**CHALLENGE 1:** Copy the rows verbatim, starting with the line containing "720x1544 pixels." and going through the end of the rows, both ends included. Leave the pictures out of your copy.

**EXCERPTED PASSAGE:**

Top lawyer for controller benefits from much-criticized state perk

Top lawyer for controller benefits from much-criticized state perk

dollar.CAThe state government’s practice of letting workers defy official state policy and pile up unused vacation days and cash them in upon retirement has been criticized on and off for years. California government watchdogs and journalists have outlined the budget problems this causes and noted other states have much different approaches. Now the Center for Investigative Reporting has a new study out that shows how extensive the problem has become — and how one of the worst abusers is a top official at an agency that’s supposed to push financial discretion and integrity:

Tens of thousands of state employees have exceeded the official limit of 80 banked vacation days, leaving the state on the hook for hundreds of millions of dollars.

What are the names of the workers at the top of the list? The State Controller’s Office, which collects the information and generally prides itself on transparency, wouldn’t say.

**CHALLENGE 2:**
Answer these questions using the article on the state vacation perk.
(a) What is the official limit of banked vacation days that tens of thousands of state employees have exceeded?
(b) Which organization has a new study out on the problem?
(c) Which office collects the information but wouldn't give the names of the workers at the top of the list?

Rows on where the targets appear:
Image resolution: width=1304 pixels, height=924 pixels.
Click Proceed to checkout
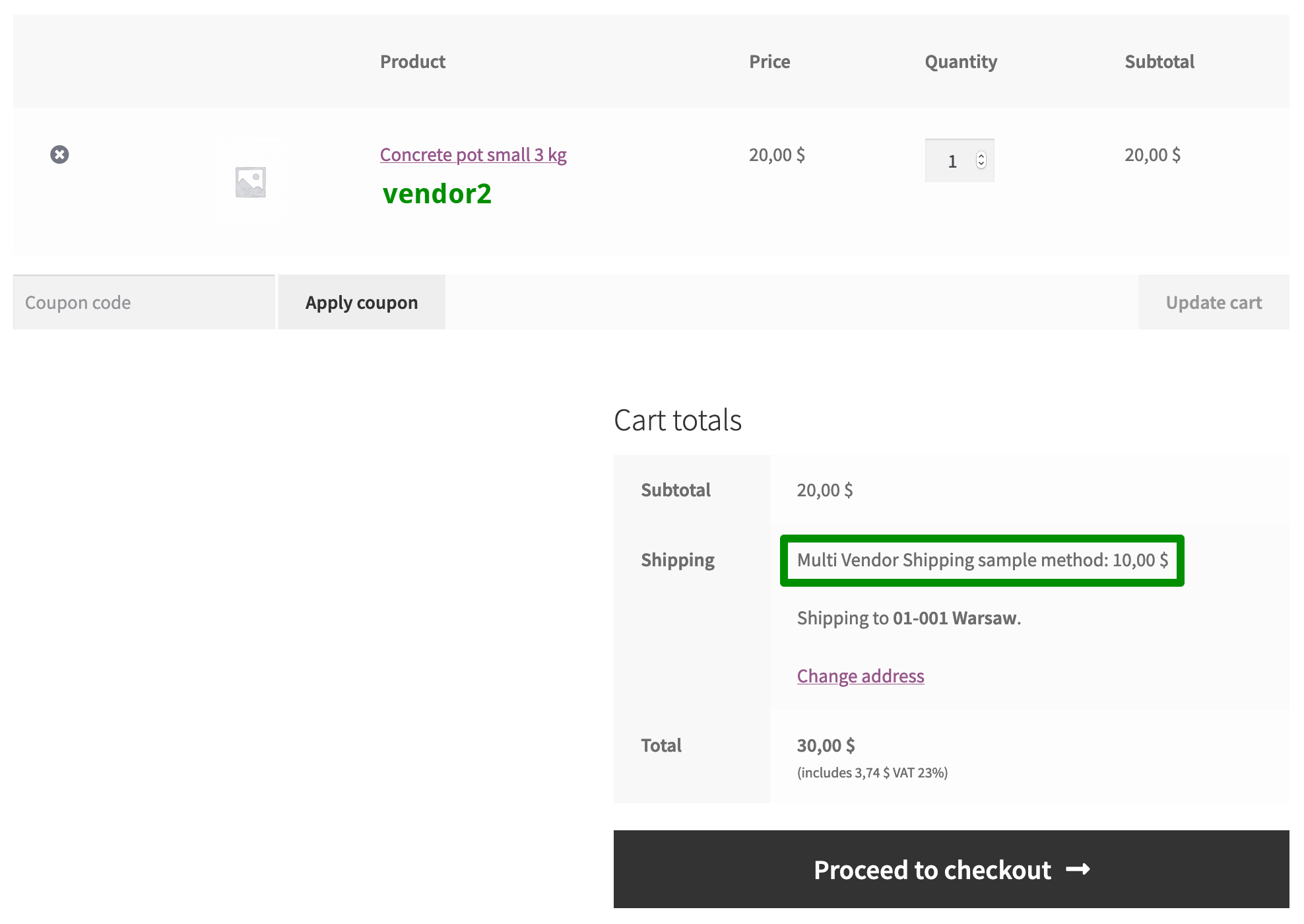click(x=932, y=870)
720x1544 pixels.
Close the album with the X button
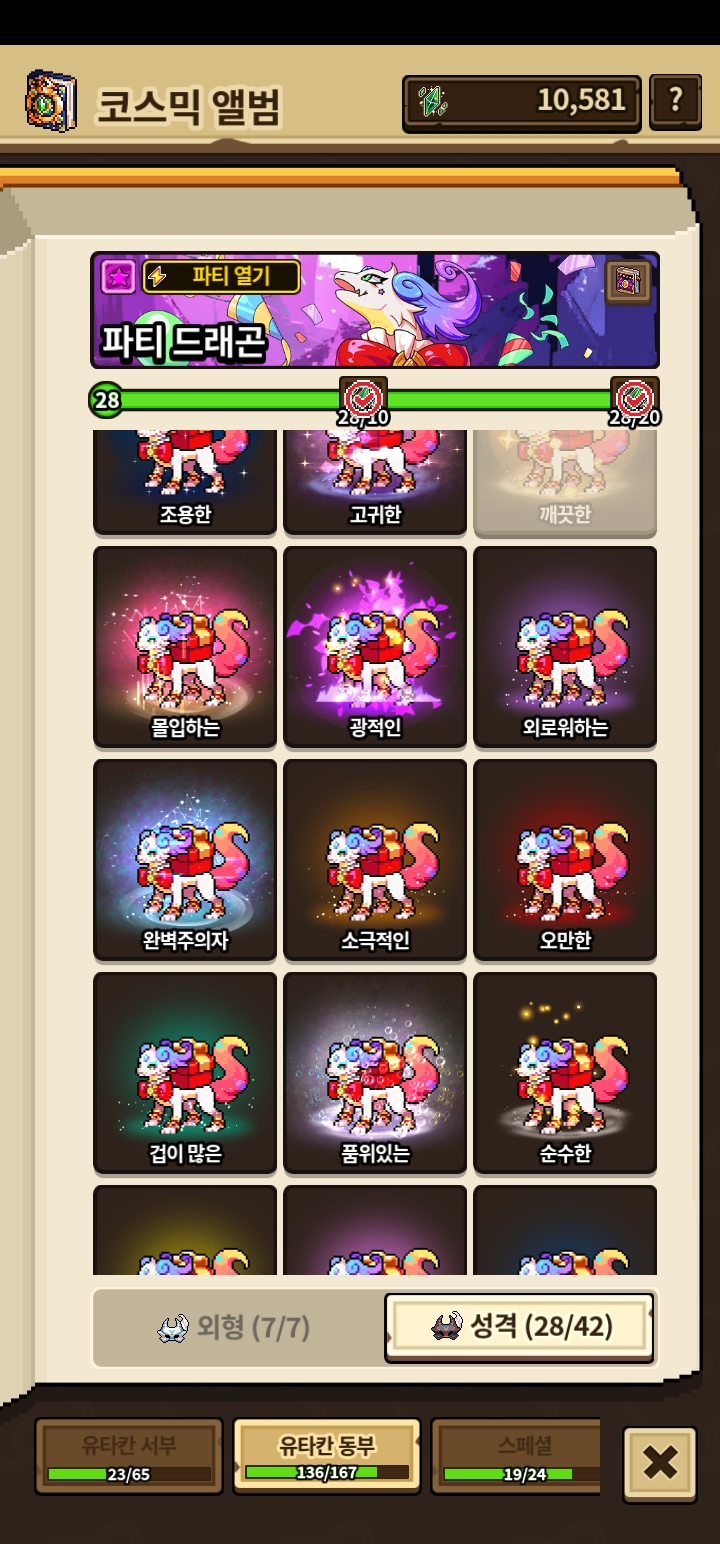click(x=659, y=1463)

**CORRECT OUTPUT 1:**
720x1544 pixels.
Close the album with the X button
click(x=659, y=1463)

**CORRECT OUTPUT 2:**
(a) 80 days
(b) The Center for Investigative Reporting
(c) The State Controller's Office